While the visually impaired students are largely integrated with other students, Nahas noted that it can still be isolating being one of the only students with their needs in the building, even for the teachers and parents who work with them.

That is why many of the teachers who work with visually impaired students throughout the region come together to create social events for their students.

“We work alone a lot, so I meet with other teachers in the area regularly, and we help each other out and put together family nights to help parents and kids meet each other and build friendships that way,” Nahas said. “We’re trying to plan a zoo trip for this fall, and last year we had one of the best outings we’ve ever put together. A blind man from Wisconsin came in and taught our students self-defense.”

Nahas said the group, which includes teachers from Lockport, Plainfield and Grundy County among many others, tries to host at least two in-person outings per year as well as Zoom events for the families that may have transportation difficulties.

The group also helps organize clinics through the Lions Club of Illinois to provide free exams, glasses, and accessibility devices to low visions student in the area with doctors from the Spectrios Institute for Low Vision, the Illinois College of Optometry, and the Chicago Lighthouse for Blind.

This year, Nahas is the co-chair of the low vision clinic program.

Nahas noted that many school districts are involved in the group, although no district has a lot of students, resulting in a network that she referred to as “a small, large group.”

The group’s existence has also allowed Nahas to keep in touch with her students as they progress through high school and even on into adulthood.

“I’m lucky enough that I’m friends with the vision teacher at Joliet Central, where most of my students go,” Nahas said. “I help transition them and then she will send me updates, and let the kids send me notes through her email. I get occasional texts and notes from some of my adult students too. It’s fun to see their success and how independent they are.”

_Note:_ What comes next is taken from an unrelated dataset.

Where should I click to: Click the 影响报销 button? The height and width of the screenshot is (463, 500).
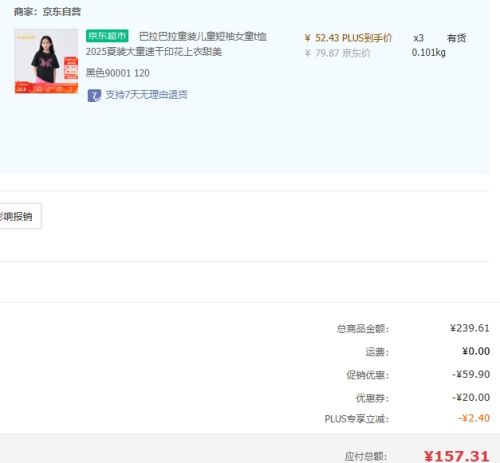pyautogui.click(x=20, y=216)
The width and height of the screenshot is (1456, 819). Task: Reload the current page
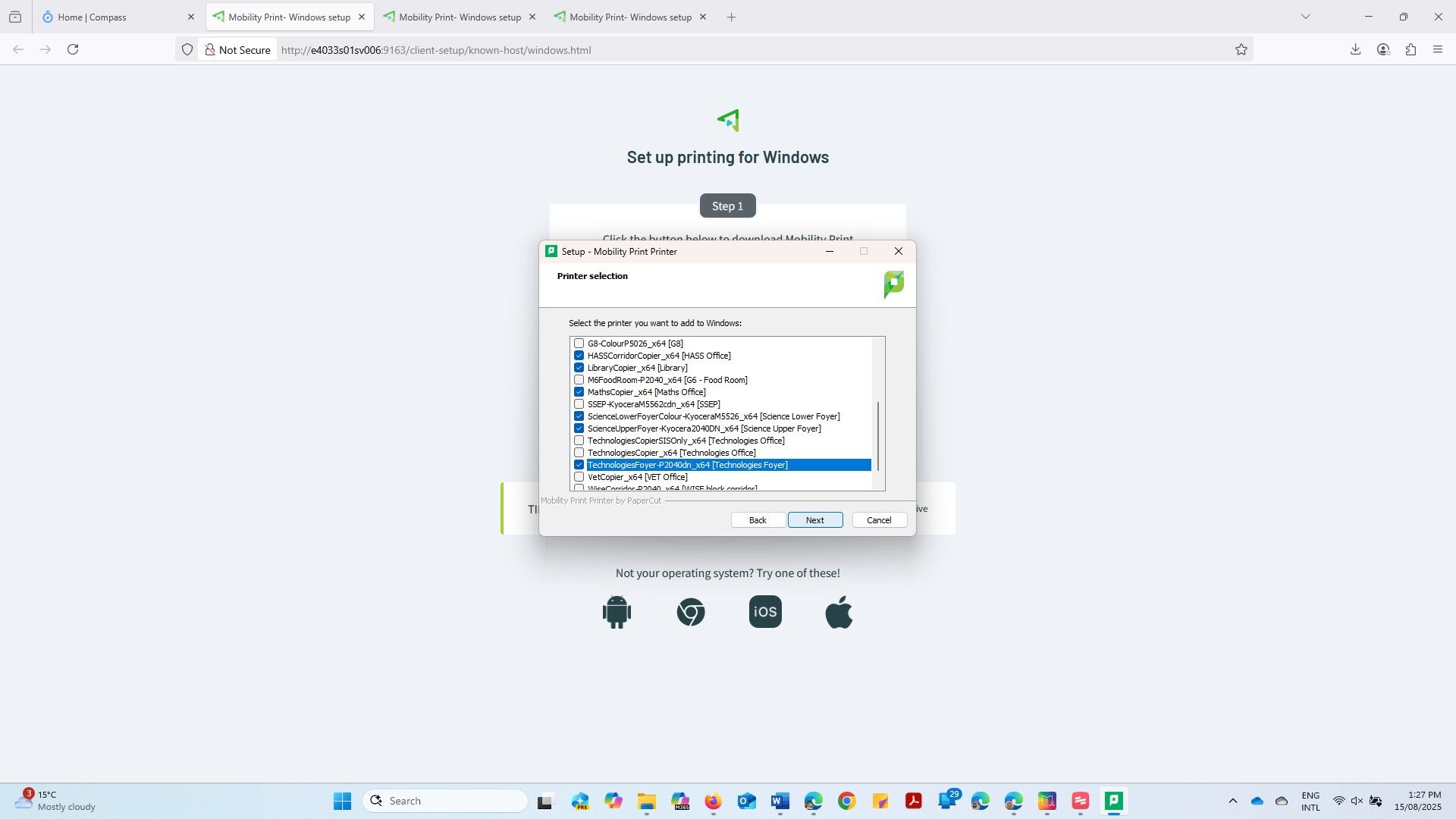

While she always enjoys hearing from her former students, Nahas said one of the things she’s proudest of in her career is the impact she’s had on some of her students’ friends and classmates.

“Over the years I’ve had a few of my students’ classmates go on to become vision teachers themselves after watching what I do,” she said. “It’s a great job, and there’s just not enough of us, so to have three or four people do that is pretty neat. I love it.”

Nahas says that not only does she love what she does, she loves where she does it.

“District 86 was my student teaching placement, and it just clicked,” she said with a laugh. “I never left, and they never kicked me out. I was actually caught by surprise when they called my name for the service award at the presentation last week. It feels great to hit that milestone. It’s like a family for me. I feel supported and like the district really cares about me and my students.”